Contact: Deborah Hakes
Telephone: 404-420-5124

Atlanta…Former U.S. President Jimmy Carter and former First Lady Rosalynn Carter will discuss 25 years of humanitarian work through The Carter Center to open the upcoming season of Conversations at The Carter Center on Sept. 18, 2007. The annual speaker series features panel discussions of current world topics and Carter Center work.

This season will also include a Conversation on human rights with President Carter and Ambassador Andrew Young, a look at the effects of increased U.S. government secrecy, the rise of China, and grassroots healthcare work in Africa.

Tickets for the September 18 event are sold out.  Online RSVPs will be accepted for remaining events, with dates listed below.  All Conversations will be webcast live and archived on the Carter Center's Web site. Conversations are held at The Carter Center, Ivan Allen III Pavilion, 453 Freedom Parkway, Atlanta, GA 30307.

The full Conversations schedule includes:

25 Years of The Carter Center
Tickets for this event are sold out.

Tuesday, Sept. 18, 2007, 7-8:30 p.m.

Former U.S. President Jimmy Carter and former First Lady  Rosalynn Carter will discuss current initiatives at The Carter Center and reflect on past accomplishments as part of the Center's 25th anniversary celebration. Moderated by Carter Center CEO John Hardman.

Heralding Freedom: The Gulag, American Civil Rights Movement, and Human Rights
Wednesday, Dec. 12, 2007, 7-8:30 p.m. Free RSVP required.  RSVPs will be accepted online only beginning Thursday, Nov. 1, 2007.
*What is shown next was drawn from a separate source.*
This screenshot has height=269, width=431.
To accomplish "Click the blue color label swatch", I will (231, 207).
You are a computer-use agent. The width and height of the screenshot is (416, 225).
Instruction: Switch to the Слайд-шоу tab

Former U.S. President Jimmy Carter and Ambassador Andrew Young will discuss the suppression of political and religious dissent in the former Soviet Union, the U.S. Civil Rights Movement, and the current work of The Carter Center on human rights. The event coincides with Human Rights Day and the opening of a special exhibit at the Martin Luther King National Historic Site called Gulag: Soviet Prison Camps and Their Legacy. It is co-sponsored by the Martin Luther King Jr. National Historic Site and Jimmy Carter Presidential Library. Moderated by Jay Hakes, director of the Jimmy Carter Presidential Library.

Are We Safer with Secrecy?

Tuesday, Feb. 26, 2008, 7-8:30 p.m. Free RSVP required.   RSVPs will be accepted online only beginning Tuesday, Jan. 1, 2008.  Note:  This is a new date.  The event was originally scheduled for Feb. 19.
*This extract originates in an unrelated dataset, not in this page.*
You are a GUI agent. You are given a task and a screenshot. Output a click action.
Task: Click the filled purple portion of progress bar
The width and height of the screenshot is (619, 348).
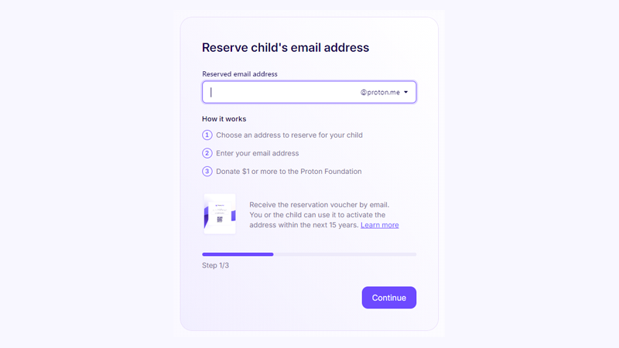[238, 254]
The level of secrecy in the U.S. government is at a level not seen before. Security legislation such as the Patriot Act has eroded the right to information in the United States since 9/11. With the globalization of information and developing nations establishing ATI initiatives, what does this retreat in the U.S. mean for those around the world?
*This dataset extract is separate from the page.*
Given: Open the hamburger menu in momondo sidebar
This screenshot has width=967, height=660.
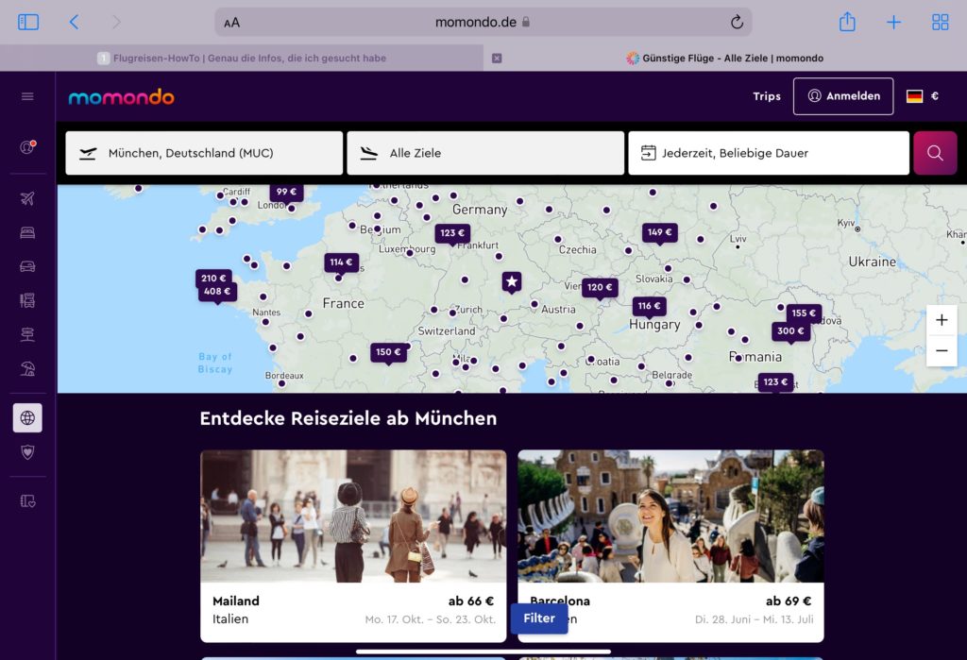Looking at the screenshot, I should click(x=27, y=96).
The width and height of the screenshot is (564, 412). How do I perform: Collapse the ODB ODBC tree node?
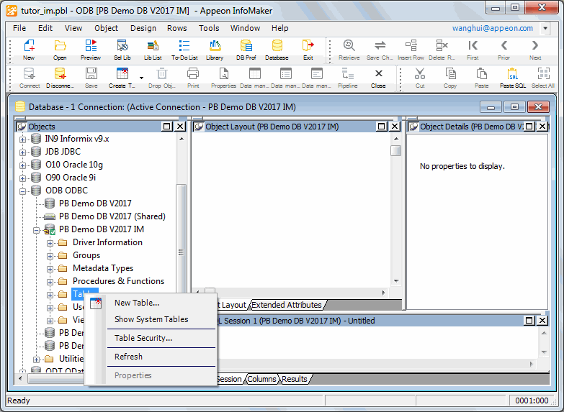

Assessing the Prospects for Political Reform in China

Wednesday, March 19, 2008, 7-8:30 p.m. Free RSVP required.  RSVPs will be accepted online only beginning Friday, Feb. 1, 2008.

Panelists Mary Brown-Bullock, president emeriti of Agnes Scott College and visiting distinguished professor of China studies at Emory University; Professor Fei-Ling Wang of Georgia Institute of Technology; and Yawei Liu, director of the China Program at The Carter Center, will address prospects of democratization in China. This Conversation will also address the work of President Carter and The Carter Center in China in the context of growing tension between Washington and Beijing, the pressure of the 2008 Beijing Olympic Games on the Chinese government, and the increasing concern that China will either collapse without political reform or possibly present a new development model for the world.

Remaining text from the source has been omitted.